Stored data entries
◆ ◆ ◆

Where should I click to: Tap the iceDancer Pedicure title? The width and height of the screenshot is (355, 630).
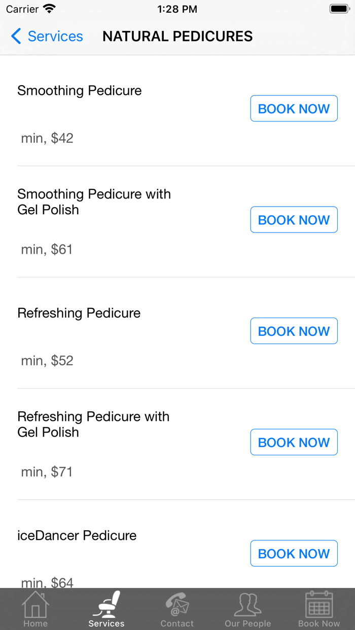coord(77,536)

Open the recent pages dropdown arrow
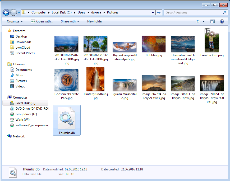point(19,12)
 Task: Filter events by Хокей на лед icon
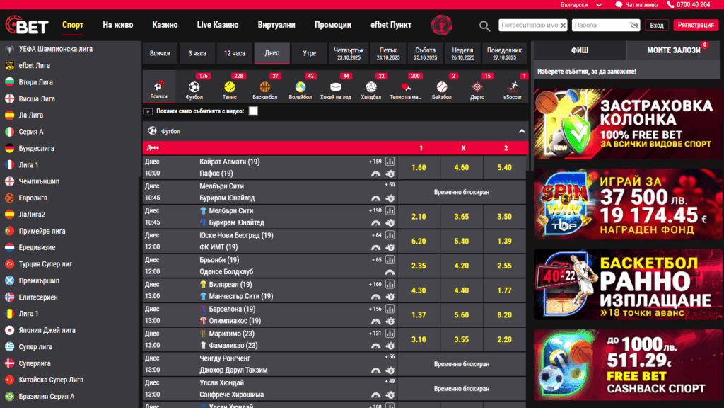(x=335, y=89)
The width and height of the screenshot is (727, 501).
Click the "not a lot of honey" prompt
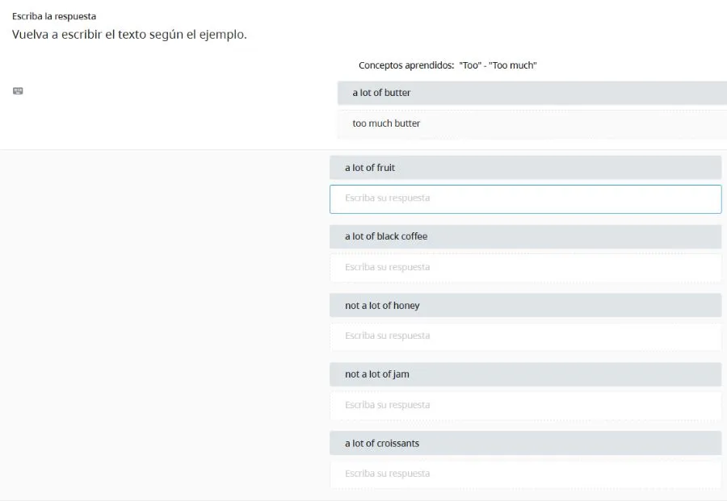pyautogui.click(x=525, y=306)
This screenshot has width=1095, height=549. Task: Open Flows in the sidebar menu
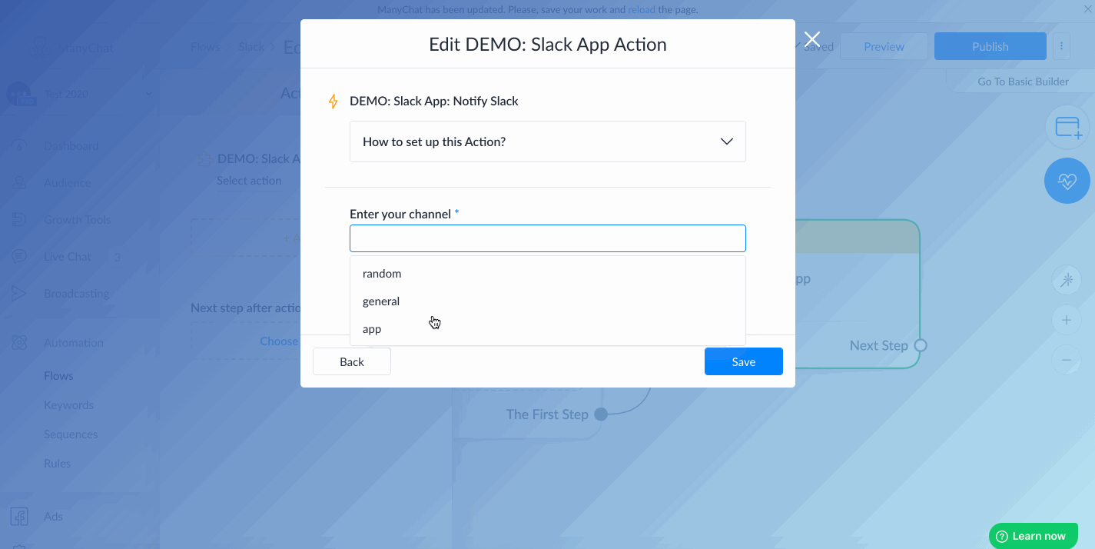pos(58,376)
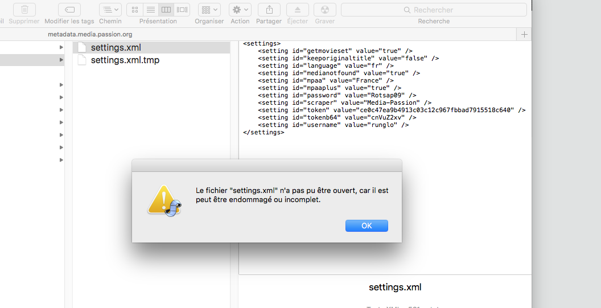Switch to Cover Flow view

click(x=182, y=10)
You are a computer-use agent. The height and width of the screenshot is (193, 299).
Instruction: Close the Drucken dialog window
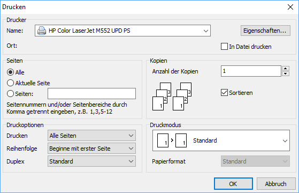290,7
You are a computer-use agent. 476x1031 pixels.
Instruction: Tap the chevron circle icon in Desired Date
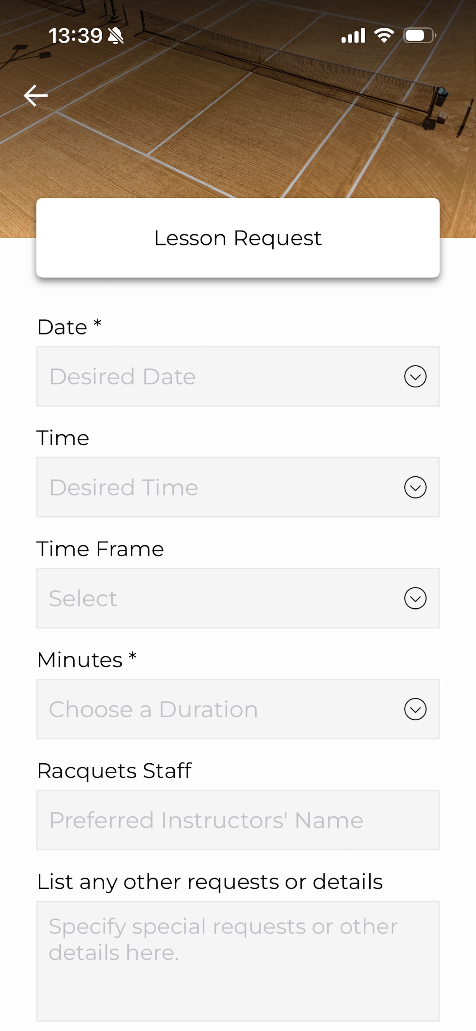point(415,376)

◆ ◆ ◆

*The task*: Output the lines above verbatim, images excluded.

*Result for this task*:
Where should I click to: Tap the iceDancer Pedicure title? The width and height of the screenshot is (355, 630).
coord(77,536)

Open the recent pages dropdown arrow
point(19,12)
 Task: Filter events by Хокей на лед icon
(x=335, y=89)
The width and height of the screenshot is (727, 501).
Click the "not a lot of honey" prompt
pyautogui.click(x=525, y=306)
This screenshot has width=1095, height=549. Task: Open Flows in the sidebar menu
pos(58,376)
Switch to Cover Flow view

click(x=182, y=10)
You are a computer-use agent. The height and width of the screenshot is (193, 299).
Instruction: Close the Drucken dialog window
290,7
You are a computer-use agent. 476x1031 pixels.
Instruction: Tap the chevron circle icon in Desired Date
point(415,376)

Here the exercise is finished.